DATA TO PROCESS ::
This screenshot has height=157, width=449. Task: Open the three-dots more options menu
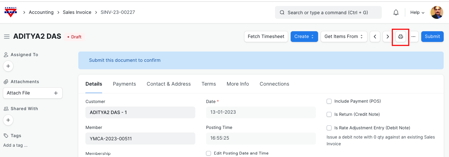413,37
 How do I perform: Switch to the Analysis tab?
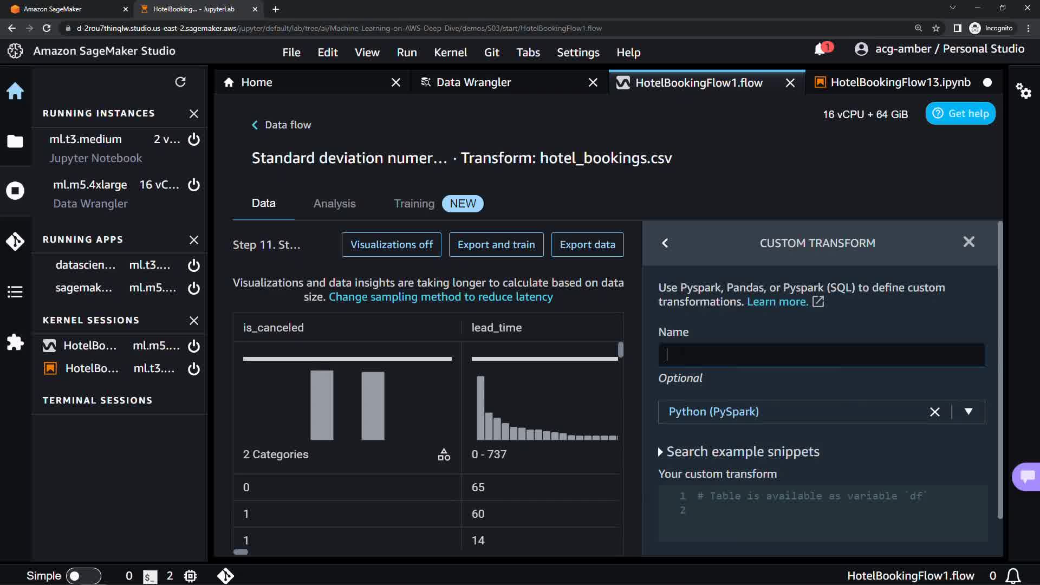point(334,204)
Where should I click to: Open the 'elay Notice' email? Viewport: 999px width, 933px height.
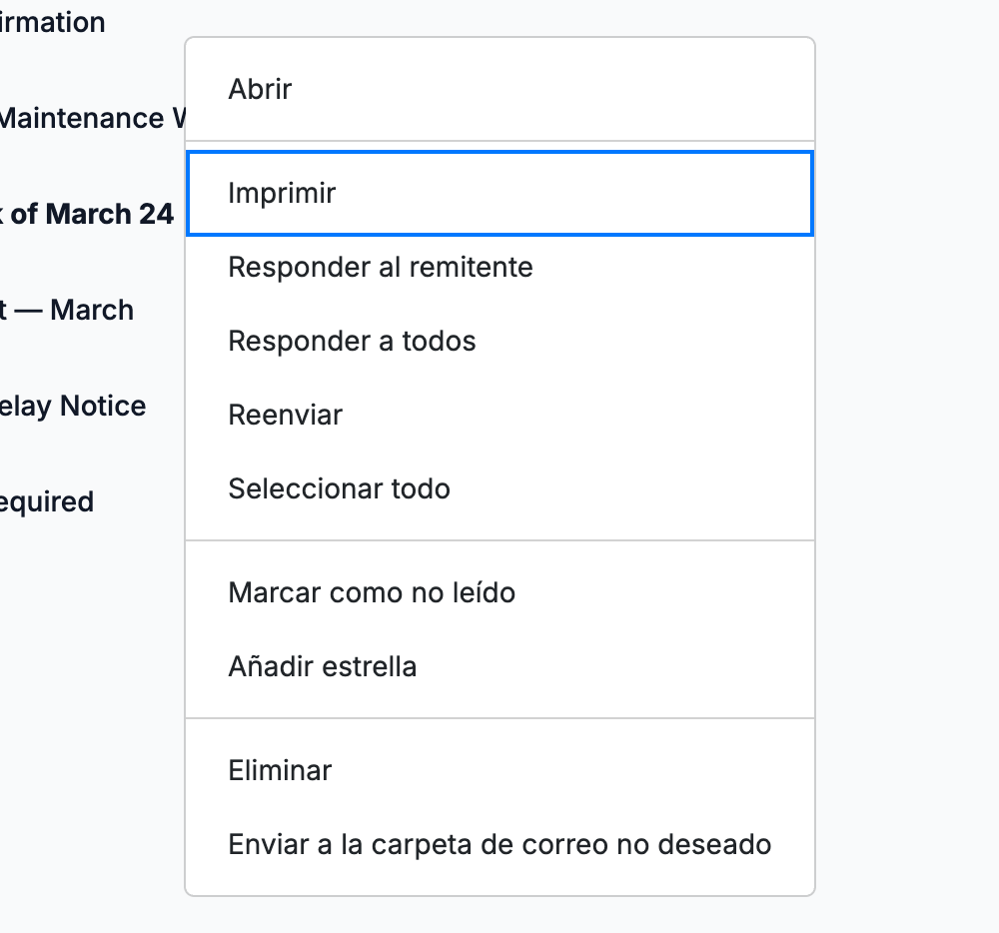73,407
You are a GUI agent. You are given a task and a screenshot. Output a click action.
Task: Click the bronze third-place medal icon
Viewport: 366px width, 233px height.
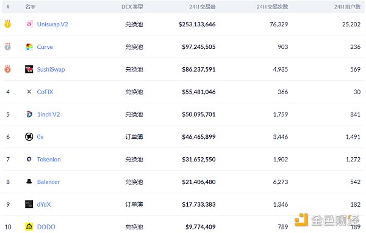point(8,69)
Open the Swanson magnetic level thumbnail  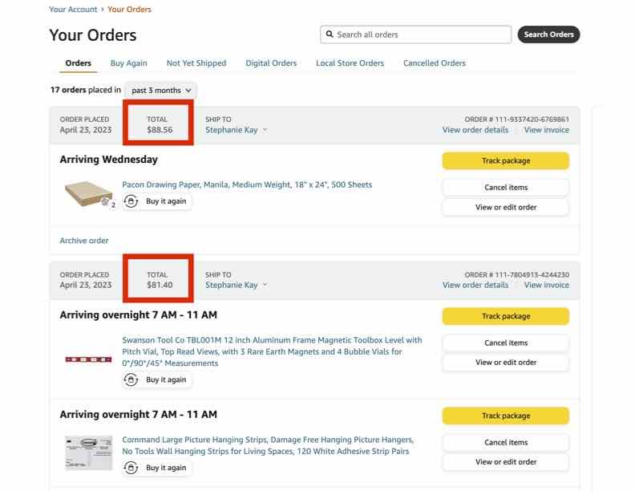[x=88, y=359]
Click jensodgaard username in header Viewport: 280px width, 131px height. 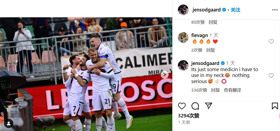[x=206, y=10]
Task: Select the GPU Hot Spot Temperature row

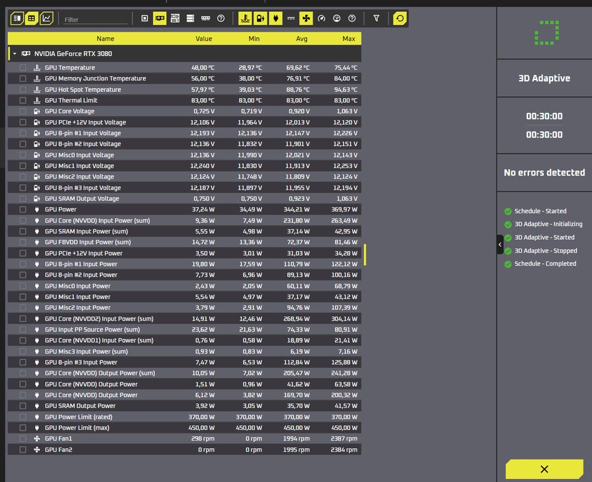Action: (184, 89)
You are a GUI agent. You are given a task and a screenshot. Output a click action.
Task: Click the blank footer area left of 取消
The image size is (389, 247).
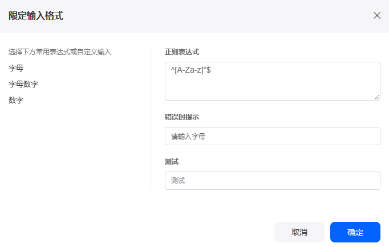(x=136, y=232)
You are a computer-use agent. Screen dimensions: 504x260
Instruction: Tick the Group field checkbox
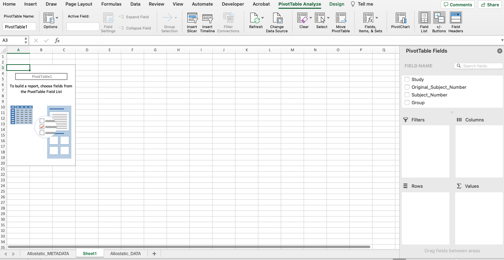click(407, 102)
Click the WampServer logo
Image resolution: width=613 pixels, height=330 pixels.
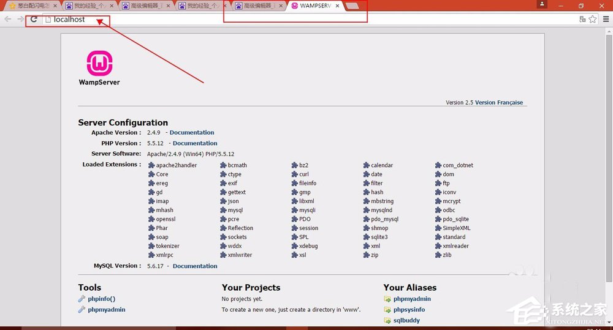pos(99,64)

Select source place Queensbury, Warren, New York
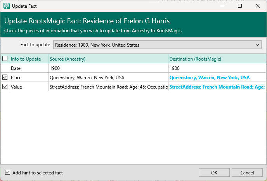coord(87,78)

WORK INSTRUCTIONS :: Reproduce the data verbatim, starting at the line containing "Task: Select the GPU Hot Spot Temperature row" and ending after the line containing "click(407, 102)", with both of those lines included. Omit the pictures from your answer.

TASK ANSWER ::
Task: Select the GPU Hot Spot Temperature row

Action: (184, 89)
You are a GUI agent. You are given a task and a screenshot. Output a click action.
Task: Click the blank footer area left of 取消
The image size is (389, 247).
(x=136, y=232)
You are a computer-use agent. Screen dimensions: 504x260
Instruction: Tick the Group field checkbox
click(407, 102)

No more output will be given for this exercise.